Por su parte, David García, quien ha sido un firme defensor de explorar la posibilidad de llevar el mensaje de la Filarmónica a todos los rincones de la ciudad, afirmó que “es la primera oportunidad de contar en el país con un espacio que por su significado simbólico, metafórico y estético permite disfrutar permanentemente de la música contemporánea, que es, en esencia, el sonido de nuestra época”.

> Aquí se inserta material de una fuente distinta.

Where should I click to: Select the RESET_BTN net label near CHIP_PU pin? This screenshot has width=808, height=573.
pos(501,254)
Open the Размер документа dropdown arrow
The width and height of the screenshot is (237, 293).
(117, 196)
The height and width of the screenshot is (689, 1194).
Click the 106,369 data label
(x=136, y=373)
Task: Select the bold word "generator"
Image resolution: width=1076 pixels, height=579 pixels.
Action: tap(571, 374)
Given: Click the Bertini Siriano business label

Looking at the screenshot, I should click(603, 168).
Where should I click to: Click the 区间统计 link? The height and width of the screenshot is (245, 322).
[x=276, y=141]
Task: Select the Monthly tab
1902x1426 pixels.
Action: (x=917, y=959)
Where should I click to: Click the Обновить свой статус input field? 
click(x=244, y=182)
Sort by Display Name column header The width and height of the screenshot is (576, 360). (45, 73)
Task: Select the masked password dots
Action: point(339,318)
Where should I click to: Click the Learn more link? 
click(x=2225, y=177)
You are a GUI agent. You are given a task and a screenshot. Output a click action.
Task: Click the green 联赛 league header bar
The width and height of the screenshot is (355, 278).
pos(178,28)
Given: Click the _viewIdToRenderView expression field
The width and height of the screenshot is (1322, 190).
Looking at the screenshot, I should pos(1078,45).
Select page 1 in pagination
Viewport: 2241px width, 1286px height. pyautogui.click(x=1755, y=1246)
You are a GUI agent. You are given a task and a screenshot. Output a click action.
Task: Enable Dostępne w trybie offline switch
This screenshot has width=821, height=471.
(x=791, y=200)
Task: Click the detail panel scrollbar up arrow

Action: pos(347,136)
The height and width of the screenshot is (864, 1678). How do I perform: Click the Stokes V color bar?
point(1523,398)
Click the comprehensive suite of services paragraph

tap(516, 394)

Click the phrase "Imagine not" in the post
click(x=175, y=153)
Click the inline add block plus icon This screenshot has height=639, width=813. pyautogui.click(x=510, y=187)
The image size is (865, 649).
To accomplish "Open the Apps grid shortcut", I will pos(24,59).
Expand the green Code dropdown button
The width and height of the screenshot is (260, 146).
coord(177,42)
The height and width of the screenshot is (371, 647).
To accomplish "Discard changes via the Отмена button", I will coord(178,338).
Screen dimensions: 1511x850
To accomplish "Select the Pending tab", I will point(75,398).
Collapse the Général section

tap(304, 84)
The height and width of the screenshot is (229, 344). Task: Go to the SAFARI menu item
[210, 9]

El proyecto ‘Música y arte contemporáneo’ arrancó el pasado domingo 27 de junio en las instalaciones del museo, en medio de la exposición ‘Regreso a la maloca’, de Miguel Ángel Rojas.
La boletería se agotó. Asistió un público en su mayoría joven, con poco o nada en común con el habitual de un concierto clásico, y evidentemente resuelto a disfrutar las audacias musicales de un programa exigente en todo sentido.
Solo se tocaron obras de compositores nacionales. Inicialmente, Guillermo Marín recorrió piezas breves para clarinete solo de Adolfo Mejía, Jaime Jaramillo, Paola Fernández, Juan Carlos Valencia, Rubián Zuluaga y una composición suya, personal y confidente, Alucinación, toda una exhibición de las posibilidades de su instrumento en facetas muy representativas de la estética contemporánea. Siguió Jonathan Lusher con Improvisación y preludio para violonchelo solo, de Alejandro Ramírez; enseguida, Tatiana Bohórquez y Aníbal dos Santos tocaron el Ricercare variato para violín y viola, de Mauricio Nasi. El concierto cerró con Allegro molto moderato, del Trío para cuerdas de Mario Gómez Vignes, con Bohórquez, Dos Santos y Lusher. Compositores nacionales, obras de estéticas y posturas diferentes, y muy bien recibidas por el público. Porque sí hay público para esa música.